If the trite and unhelpful analogy that compares music writing to "dancing about architecture" were to somehow be brought to life, then the sounds leading the dance would be by Yui Onodera. The alluring compositions the Tokyo-based composer has been releasing since the mid-noughties draw upon his experience as an architectural acoustic designer. Largely using field recordings, electronics and various instruments such as piano and guitar as its building materials, the audio environments he constructs transform ones listening space to induce a still, contemplative mode.

His carefully cultivated, tender palette of unrecognisable sounds recalls the ‘lowercase’ form of minimalism suggested by the American artist Steve Roden and released by Taylor Deupree’s 12k label, that amplify and explore extremely quiet found sounds. Meanwhile, the harmonic qualities of the more traditional instrumentation bring Brian Eno’s original ambient music to mind, particularly Music For Airports. However, Onodera’s music can also seem anathema to Eno’s concept: instead of producing music as an aural comfort blanket or serene wallpaper suitable for background applications, his pieces can evolve in complex ways and, as such, benefit from focused listening. Meanwhile, the inclusion of exterior sounds is as if Eno had chosen to deftly incorporate the airport’s own everyday ambience with his evolving tones.

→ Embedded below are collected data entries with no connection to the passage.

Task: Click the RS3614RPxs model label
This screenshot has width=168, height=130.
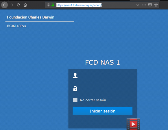Action: (x=16, y=26)
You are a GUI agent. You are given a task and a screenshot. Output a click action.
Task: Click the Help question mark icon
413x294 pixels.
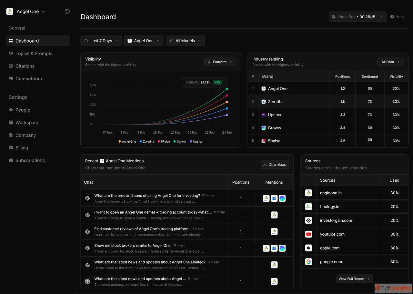pos(392,17)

With a marked sensitivity to the spatial properties of sound, Onodera provokes an uncanny choreography of light and shade that an ‘ambient’ dressing risks concealing. This came across strongly on the seven rich audio environments presented across his last full length release, 2015’s Semi-Lattice for the French label, Baskaru – the only album I’m aware of that is named after and inspired by an abstract structural model used in urban planning! But the ambient association is very much embraced on three new compositions Onodera has produced for the latest in Kompakt’s highly-regarded Pop Ambient series curated by Wolfgang Voigt, including ‘Locus Solus’, a collaboration with the UK electronic composer Robin Rimbaud (AKA Scanner).

In an interview conducted by email to coincide with the release we discuss how notions of ‘ambient’ and architecture inform his extraordinarily spacious music.

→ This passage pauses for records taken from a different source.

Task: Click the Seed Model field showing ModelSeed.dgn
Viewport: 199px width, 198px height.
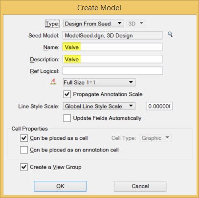Action: point(112,35)
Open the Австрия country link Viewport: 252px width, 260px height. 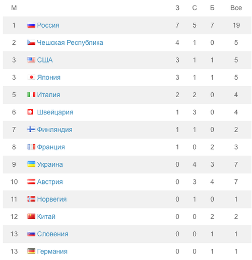50,182

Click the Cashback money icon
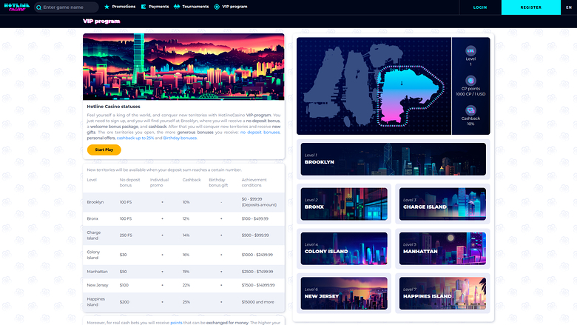(470, 108)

You studied music at the same time as studying architecture. Did this give you insights into how acoustics work?

Yui Onodera: Yes, inspiration and ideas often come from non-musical fields. Since the late noughties I have worked on designing sound from the perspective of not only a temporal axis – music – but also a spatial axis, such as contemporary dance, traditional dance, and sound installation. I naturally became interested in architectural design and engaged in architectural acoustic design and went on to work in the design of concert halls and music studios.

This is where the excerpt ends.